Brief introduction to statistics

class: center, middle, inverse, title-slide

.title[
# Brief introduction to statistics
]
.subtitle[
## Statistics
]
.author[
### Nima Rafati
]

---

exclude: true
count: false

---
name: intro

# Introduction

**Why do we need statistics in our analysis?**

- Make data understandable and insightful.

- Evaluate patterns and trends.

- Identify and quantify differences/similarities between groups.

**Types of statistics:**

- Descriptive statistics: To summarize and describe main features of a dataset (Mean, median,...).

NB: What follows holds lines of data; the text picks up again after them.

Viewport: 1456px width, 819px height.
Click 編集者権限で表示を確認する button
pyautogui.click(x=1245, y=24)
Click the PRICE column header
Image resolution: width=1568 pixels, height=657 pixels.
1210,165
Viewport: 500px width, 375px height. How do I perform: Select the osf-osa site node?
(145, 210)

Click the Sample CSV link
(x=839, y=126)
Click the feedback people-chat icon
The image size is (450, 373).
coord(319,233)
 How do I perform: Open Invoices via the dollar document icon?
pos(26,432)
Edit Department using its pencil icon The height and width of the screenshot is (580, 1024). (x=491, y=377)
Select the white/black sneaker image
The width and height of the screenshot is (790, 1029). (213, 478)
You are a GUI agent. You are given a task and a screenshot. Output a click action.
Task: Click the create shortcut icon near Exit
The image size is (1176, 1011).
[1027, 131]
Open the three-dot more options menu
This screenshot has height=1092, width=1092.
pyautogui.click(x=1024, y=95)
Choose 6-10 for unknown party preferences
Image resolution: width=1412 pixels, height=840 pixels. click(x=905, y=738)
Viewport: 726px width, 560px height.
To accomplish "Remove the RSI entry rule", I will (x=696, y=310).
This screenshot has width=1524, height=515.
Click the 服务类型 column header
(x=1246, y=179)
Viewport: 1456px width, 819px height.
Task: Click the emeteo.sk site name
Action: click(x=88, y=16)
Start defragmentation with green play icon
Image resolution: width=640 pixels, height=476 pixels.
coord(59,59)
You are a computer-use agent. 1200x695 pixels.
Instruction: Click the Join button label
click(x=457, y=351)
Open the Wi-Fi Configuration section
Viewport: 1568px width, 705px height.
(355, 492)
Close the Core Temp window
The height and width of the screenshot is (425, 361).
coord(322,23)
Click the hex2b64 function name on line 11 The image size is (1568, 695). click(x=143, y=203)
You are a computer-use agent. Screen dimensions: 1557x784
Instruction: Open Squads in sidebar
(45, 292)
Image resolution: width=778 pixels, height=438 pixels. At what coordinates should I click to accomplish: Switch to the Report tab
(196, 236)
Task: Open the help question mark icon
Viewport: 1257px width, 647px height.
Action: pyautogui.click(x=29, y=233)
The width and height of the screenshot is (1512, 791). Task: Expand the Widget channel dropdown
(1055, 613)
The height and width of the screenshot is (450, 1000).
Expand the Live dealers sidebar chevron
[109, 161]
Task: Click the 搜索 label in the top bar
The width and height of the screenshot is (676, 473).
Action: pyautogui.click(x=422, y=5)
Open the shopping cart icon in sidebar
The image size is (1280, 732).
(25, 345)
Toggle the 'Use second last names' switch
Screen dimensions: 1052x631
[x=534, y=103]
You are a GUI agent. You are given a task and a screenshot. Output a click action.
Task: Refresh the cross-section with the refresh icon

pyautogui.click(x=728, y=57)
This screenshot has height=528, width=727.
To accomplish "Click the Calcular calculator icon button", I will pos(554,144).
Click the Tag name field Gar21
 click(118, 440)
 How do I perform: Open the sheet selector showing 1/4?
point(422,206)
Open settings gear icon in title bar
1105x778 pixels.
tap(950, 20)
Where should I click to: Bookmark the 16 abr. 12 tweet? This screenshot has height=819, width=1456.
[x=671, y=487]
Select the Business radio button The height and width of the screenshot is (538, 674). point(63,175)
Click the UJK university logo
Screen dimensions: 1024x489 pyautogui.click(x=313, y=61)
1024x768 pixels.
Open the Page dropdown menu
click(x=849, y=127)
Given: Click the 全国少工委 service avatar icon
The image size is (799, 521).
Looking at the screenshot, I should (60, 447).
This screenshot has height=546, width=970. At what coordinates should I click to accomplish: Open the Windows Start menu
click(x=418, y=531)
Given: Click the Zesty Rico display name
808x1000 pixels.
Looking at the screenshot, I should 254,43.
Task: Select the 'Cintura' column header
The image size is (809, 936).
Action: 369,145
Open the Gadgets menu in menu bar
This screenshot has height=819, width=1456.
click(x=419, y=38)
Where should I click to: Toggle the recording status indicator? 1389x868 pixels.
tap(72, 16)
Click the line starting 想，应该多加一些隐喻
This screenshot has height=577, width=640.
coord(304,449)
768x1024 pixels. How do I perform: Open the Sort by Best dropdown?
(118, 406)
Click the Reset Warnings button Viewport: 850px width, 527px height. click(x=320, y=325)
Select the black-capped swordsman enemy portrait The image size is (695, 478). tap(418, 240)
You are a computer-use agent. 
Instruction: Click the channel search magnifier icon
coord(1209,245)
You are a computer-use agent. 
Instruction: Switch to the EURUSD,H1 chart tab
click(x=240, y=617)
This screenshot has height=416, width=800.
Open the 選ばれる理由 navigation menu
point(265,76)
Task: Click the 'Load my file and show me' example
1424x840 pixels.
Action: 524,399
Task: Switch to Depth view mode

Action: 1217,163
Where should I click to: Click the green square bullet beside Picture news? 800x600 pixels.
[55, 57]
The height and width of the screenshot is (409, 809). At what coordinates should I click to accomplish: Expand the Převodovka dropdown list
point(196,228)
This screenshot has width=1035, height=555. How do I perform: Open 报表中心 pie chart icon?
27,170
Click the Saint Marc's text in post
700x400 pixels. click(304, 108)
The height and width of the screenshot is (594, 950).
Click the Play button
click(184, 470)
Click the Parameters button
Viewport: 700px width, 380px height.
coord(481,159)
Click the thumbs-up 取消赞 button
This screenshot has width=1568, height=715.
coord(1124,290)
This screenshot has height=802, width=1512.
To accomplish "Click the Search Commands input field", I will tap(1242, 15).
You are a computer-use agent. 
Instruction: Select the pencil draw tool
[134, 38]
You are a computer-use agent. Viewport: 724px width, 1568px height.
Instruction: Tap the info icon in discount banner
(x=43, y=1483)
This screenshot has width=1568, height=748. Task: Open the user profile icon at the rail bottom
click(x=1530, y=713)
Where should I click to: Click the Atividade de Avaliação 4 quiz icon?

- Inferential statistics: To make prediction or inferences about a population using a sample of data (Hypothesis testing, regression analysis,...).

- Predictive statistics: To make predictions about future outcomes based on collected data (Regression models, time series forecasting, machine learning,...).

- ......

---
name: Descriptive
# Types of Descriptive Statistics

Descriptive statistics helps to:

- Summarize and describe the data.

- Visualize the data.

- Identify patterns (trends) and outliers in the data.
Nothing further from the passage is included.